On 5/5/06, David Gerard <dgerard(a)gmail.com> wrote:
3. Process is good, so we should not proceed without
making process
along the way.
As long as people give any weight to presedent this one is pretty much
imposble to avoid.
4. If a process exists, it must be followed because
it's a process.
However much of wikipedia process exists for a reason. Please respect
that reason and understand the people who came up with probably put a
fair bit of thought into its desighn
2. Process is good, but more process is *BAD*. Process
grows like
bindweed and must be culled regularly. Anyone who says "process is
important" must read and understand [[m:Instruction creep]].
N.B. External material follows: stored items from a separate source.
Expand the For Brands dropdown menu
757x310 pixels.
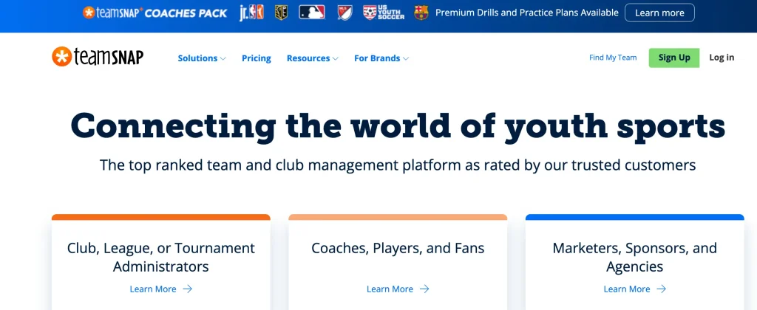click(x=381, y=58)
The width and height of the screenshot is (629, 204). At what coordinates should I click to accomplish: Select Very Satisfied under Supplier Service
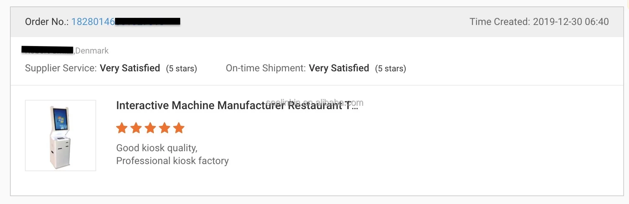click(x=130, y=68)
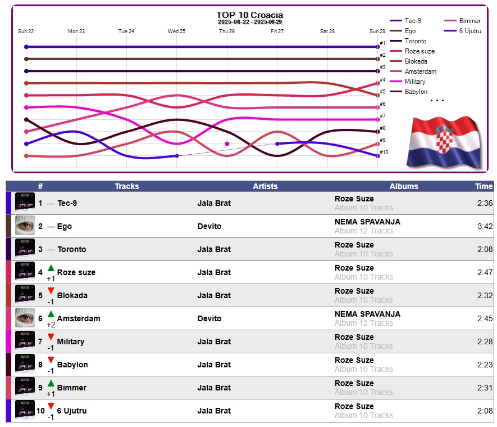
Task: Toggle the Bimmer series in legend
Action: click(462, 21)
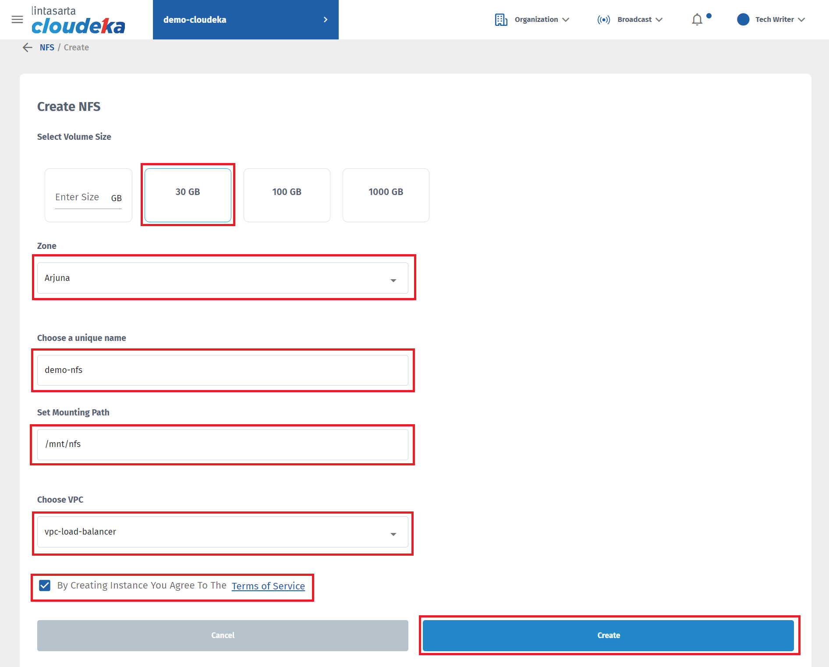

Since m:Instruction creep relates to process they probably have. The
broad principle is correct (although I quite like our overgrown and
contradictory guidelines it means it is almost imposible to produce a
solid case based on them to stop me doing what I want to do) the
anicdote doesn't tend to apply wikipedia (It is generaly less complex
to remove someone from wikipedia rather than get a new policy
aproved).
3. Grey areas exist; the human brain exists to deal
with them. You
can't Taylorise clue.
However you can produce rigidly defined areas of doubt and
uncertainty. It is possible to define where the grey areas are.
4. Processes are frequently written up to try to win
at wikinomic.
This is part of how process grows like bindweed.
I find they are generaly writen by well meaning people. The trick is
squashing the idea without squashing the person.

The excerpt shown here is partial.